* _Work to be completed_:
The expected output is each entry, given again exactly.

* _Dataset extract_:
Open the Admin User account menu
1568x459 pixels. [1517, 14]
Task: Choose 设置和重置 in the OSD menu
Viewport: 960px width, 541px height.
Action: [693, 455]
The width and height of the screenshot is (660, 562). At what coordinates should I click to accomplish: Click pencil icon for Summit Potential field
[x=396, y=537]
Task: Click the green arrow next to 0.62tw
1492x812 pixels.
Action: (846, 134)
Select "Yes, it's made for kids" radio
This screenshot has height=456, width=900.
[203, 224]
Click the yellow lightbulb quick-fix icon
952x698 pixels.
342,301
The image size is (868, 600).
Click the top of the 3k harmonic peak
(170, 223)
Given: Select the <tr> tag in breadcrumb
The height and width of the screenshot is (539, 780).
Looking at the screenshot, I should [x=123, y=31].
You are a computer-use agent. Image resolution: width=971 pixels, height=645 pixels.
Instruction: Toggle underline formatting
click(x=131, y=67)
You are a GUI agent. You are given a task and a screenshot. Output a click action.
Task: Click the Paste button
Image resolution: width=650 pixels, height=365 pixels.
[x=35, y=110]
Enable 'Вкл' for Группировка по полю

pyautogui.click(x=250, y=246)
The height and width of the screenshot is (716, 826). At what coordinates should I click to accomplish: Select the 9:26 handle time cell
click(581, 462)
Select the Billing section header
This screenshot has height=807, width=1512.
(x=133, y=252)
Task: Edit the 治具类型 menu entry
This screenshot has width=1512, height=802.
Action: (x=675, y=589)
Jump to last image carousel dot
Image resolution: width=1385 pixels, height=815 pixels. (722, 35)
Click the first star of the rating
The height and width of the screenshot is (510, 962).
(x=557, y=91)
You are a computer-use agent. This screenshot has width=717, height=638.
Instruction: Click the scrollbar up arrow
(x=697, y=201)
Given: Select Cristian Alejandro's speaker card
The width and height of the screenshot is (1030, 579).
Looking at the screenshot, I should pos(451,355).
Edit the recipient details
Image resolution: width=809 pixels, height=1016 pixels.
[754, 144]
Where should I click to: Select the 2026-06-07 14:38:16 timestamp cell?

* _Response area_:
Open the Admin User account menu
1568x459 pixels. [1517, 14]
Task: Choose 设置和重置 in the OSD menu
Viewport: 960px width, 541px height.
Action: [693, 455]
The width and height of the screenshot is (660, 562). At what coordinates should I click to accomplish: Click pencil icon for Summit Potential field
[x=396, y=537]
Task: Click the green arrow next to 0.62tw
1492x812 pixels.
Action: (846, 134)
Select "Yes, it's made for kids" radio
This screenshot has height=456, width=900.
[203, 224]
Click the yellow lightbulb quick-fix icon
952x698 pixels.
342,301
The image size is (868, 600).
Click the top of the 3k harmonic peak
(170, 223)
Given: Select the <tr> tag in breadcrumb
The height and width of the screenshot is (539, 780).
Looking at the screenshot, I should [x=123, y=31].
You are a computer-use agent. Image resolution: width=971 pixels, height=645 pixels.
Instruction: Toggle underline formatting
click(x=131, y=67)
You are a GUI agent. You are given a task and a screenshot. Output a click action.
Task: Click the Paste button
Image resolution: width=650 pixels, height=365 pixels.
[x=35, y=110]
Enable 'Вкл' for Группировка по полю

pyautogui.click(x=250, y=246)
The height and width of the screenshot is (716, 826). At what coordinates should I click to accomplish: Select the 9:26 handle time cell
click(581, 462)
Select the Billing section header
This screenshot has height=807, width=1512.
(x=133, y=252)
Task: Edit the 治具类型 menu entry
This screenshot has width=1512, height=802.
Action: (x=675, y=589)
Jump to last image carousel dot
Image resolution: width=1385 pixels, height=815 pixels. (722, 35)
Click the first star of the rating
The height and width of the screenshot is (510, 962).
(x=557, y=91)
You are a computer-use agent. This screenshot has width=717, height=638.
Instruction: Click the scrollbar up arrow
(x=697, y=201)
Given: Select Cristian Alejandro's speaker card
The width and height of the screenshot is (1030, 579).
Looking at the screenshot, I should pos(451,355).
Edit the recipient details
Image resolution: width=809 pixels, height=1016 pixels.
[754, 144]
Where should I click to: Select the 2026-06-07 14:38:16 timestamp cell?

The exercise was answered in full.